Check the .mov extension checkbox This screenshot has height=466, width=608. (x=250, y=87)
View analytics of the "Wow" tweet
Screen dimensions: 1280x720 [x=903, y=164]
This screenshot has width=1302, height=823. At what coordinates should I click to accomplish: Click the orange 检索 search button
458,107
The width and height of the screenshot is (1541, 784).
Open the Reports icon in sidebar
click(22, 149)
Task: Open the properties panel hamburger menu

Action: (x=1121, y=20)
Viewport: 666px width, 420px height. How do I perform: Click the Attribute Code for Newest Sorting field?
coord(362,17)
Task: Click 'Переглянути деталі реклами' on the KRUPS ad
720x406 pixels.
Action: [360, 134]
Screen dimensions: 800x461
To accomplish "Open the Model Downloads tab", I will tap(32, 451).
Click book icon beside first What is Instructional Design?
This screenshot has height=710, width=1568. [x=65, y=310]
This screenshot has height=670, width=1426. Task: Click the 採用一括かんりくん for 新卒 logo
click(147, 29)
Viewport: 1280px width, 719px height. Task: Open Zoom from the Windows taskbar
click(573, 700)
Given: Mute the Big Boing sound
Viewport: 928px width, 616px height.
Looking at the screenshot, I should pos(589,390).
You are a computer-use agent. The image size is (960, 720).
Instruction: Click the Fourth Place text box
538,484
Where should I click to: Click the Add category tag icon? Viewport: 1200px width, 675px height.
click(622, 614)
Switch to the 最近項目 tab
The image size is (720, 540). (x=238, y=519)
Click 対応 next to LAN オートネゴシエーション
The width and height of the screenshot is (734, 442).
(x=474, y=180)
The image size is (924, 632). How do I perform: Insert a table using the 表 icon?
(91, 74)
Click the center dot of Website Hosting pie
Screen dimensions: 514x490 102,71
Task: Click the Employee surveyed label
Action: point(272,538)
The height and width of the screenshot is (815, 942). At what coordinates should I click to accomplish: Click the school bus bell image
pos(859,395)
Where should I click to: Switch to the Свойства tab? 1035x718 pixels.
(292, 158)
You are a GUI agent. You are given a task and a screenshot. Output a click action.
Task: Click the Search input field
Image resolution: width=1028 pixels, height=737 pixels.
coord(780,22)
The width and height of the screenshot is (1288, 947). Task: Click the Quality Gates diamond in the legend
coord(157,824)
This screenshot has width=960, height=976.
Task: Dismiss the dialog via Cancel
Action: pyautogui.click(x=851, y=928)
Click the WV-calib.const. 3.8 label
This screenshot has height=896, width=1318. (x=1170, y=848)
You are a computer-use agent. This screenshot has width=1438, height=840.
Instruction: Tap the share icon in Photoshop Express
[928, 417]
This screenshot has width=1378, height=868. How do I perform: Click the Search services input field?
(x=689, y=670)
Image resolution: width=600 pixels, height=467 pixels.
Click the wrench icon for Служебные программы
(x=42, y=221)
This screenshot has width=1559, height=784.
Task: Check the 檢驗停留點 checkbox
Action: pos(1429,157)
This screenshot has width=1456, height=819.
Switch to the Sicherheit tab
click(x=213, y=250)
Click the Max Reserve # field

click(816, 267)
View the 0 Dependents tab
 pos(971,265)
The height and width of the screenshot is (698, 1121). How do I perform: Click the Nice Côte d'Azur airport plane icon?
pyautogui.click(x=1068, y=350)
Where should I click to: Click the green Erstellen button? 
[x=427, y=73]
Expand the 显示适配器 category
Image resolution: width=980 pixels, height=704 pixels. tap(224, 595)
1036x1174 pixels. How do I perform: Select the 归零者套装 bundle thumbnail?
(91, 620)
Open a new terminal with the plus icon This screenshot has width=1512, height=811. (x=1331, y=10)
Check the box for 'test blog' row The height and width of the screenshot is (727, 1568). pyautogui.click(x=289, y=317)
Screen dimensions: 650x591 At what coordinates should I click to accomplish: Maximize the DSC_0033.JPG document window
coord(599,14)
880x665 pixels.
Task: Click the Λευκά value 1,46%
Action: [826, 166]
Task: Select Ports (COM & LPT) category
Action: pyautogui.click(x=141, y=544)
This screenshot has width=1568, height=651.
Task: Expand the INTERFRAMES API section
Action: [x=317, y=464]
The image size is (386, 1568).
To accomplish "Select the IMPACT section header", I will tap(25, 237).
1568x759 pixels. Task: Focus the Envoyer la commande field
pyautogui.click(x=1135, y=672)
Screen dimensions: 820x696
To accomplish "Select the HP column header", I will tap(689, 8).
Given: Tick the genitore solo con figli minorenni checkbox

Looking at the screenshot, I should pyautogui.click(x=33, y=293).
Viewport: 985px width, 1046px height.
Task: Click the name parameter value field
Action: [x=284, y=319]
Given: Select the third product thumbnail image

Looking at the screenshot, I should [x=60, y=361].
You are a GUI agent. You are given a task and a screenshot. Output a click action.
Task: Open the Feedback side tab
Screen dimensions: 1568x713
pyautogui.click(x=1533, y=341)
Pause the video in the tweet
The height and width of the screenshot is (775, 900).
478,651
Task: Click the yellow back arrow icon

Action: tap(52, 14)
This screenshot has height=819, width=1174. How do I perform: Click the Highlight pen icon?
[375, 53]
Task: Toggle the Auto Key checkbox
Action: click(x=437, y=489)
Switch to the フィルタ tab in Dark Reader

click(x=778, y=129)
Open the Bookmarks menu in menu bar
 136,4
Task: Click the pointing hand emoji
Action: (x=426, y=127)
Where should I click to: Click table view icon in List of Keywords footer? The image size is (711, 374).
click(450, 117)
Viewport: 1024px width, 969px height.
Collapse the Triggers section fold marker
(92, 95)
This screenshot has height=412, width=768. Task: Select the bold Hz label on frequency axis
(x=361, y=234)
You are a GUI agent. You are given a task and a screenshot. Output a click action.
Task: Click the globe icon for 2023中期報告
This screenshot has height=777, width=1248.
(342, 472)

----

Problem requirements ::
Pick out each line of the entries above that contains the string "Where", treating uppercase and lowercase as different, and copy those lines.

Solution for this problem ::
Where should I click to: Click the Add category tag icon? Viewport: 1200px width, 675px height.
Where should I click to: Switch to the Свойства tab? 1035x718 pixels.
Where should I click to: Click the green Erstellen button? 
Where should I click to: Click table view icon in List of Keywords footer? The image size is (711, 374).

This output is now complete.